There are at least 2 reports about memory bit flip sneaking into on-disk
data.
Currently we only have a relaxed check triggered at
btrfs_mark_buffer_dirty() time, as it's not mandatory, only for
CONFIG_BTRFS_FS_CHECK_INTEGRITY enabled build.
This patch will address the hole by triggering comprehensive check on
tree blocks before writing it back to disk.
The timing is set to csum_tree_block() where @verify == 0.
At that timing, we're generation csum for tree blocks before submitting
the metadata bio, so we could avoid all the unnecessary calls at
btrfs_mark_buffer_dirty(), but still catch enough error.
The example error output will be something like:
BTRFS critical (device dm-3): corrupt leaf: root=2 block=1350630375424 slot=68, bad key order, prev (10510212874240 169 0) current (1714119868416 169 0)
BTRFS error (device dm-3): write time tree block corruption detected
BTRFS critical (device dm-3): corrupt leaf: root=2 block=1350630375424 slot=68, bad key order, prev (10510212874240 169 0) current (1714119868416 169 0)
BTRFS error (device dm-3): write time tree block corruption detected
BTRFS: error (device dm-3) in btrfs_commit_transaction:2220: errno=-5 IO failure (Error while writing out transaction)
BTRFS info (device dm-3): forced readonly
BTRFS warning (device dm-3): Skipping commit of aborted transaction.

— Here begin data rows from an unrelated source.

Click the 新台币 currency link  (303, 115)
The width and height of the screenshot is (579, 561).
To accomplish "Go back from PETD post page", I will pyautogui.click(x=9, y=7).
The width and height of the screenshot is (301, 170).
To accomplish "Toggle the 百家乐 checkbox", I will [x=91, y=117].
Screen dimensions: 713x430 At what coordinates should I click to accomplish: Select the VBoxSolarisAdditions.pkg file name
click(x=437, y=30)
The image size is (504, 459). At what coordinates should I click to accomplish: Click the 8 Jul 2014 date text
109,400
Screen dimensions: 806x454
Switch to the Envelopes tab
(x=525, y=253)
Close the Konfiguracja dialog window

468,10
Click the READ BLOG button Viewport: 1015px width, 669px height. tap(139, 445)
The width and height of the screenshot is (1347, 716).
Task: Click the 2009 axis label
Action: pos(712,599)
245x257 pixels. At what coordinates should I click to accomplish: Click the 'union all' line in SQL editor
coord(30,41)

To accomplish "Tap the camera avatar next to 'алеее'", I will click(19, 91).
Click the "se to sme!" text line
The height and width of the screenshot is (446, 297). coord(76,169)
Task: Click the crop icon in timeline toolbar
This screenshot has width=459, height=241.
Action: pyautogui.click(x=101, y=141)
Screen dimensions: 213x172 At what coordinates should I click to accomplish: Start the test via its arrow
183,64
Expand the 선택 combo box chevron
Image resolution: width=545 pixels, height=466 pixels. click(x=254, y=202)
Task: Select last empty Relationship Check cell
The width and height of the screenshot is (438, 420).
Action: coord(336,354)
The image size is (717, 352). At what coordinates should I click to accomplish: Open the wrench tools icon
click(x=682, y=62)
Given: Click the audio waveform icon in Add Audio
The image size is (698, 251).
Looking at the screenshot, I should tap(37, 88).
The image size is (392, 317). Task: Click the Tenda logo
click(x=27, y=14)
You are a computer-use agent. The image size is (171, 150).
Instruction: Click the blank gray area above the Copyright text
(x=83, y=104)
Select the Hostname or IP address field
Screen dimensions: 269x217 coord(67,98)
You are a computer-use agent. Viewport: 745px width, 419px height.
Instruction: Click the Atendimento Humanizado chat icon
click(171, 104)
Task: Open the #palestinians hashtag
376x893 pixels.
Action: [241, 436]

BTRFS: error (device dm-3) in cleanup_transaction:1839: errno=-5 IO failure
BTRFS info (device dm-3): delayed_refs has NO entry
Reported-by: Leonard Lausen <leonard@xxxxxxxxx>
Signed-off-by: Qu Wenruo <wqu@xxxxxxxx>
---
fs/btrfs/disk-io.c | 9 +++++++++
1 file changed, 9 insertions(+)
diff --git a/fs/btrfs/disk-io.c b/fs/btrfs/disk-io.c
index bc2379cb2091..d95716847870 100644
--- a/fs/btrfs/disk-io.c
+++ b/fs/btrfs/disk-io.c
@@ -313,6 +313,15 @@ static int csum_tree_block(struct btrfs_fs_info *fs_info,
return -EUCLEAN;
}
} else {
+ if (btrfs_header_level(buf))
+ err = btrfs_check_node(fs_info, buf);
+ else
+ err = btrfs_check_leaf_full(fs_info, buf);
+ if (err < 0) {
+ btrfs_err(fs_info,
+ "write time tree block corruption detected");
+ return err;
+ }
write_extent_buffer(buf, result, 0, csum_size);
}
--
2.20.1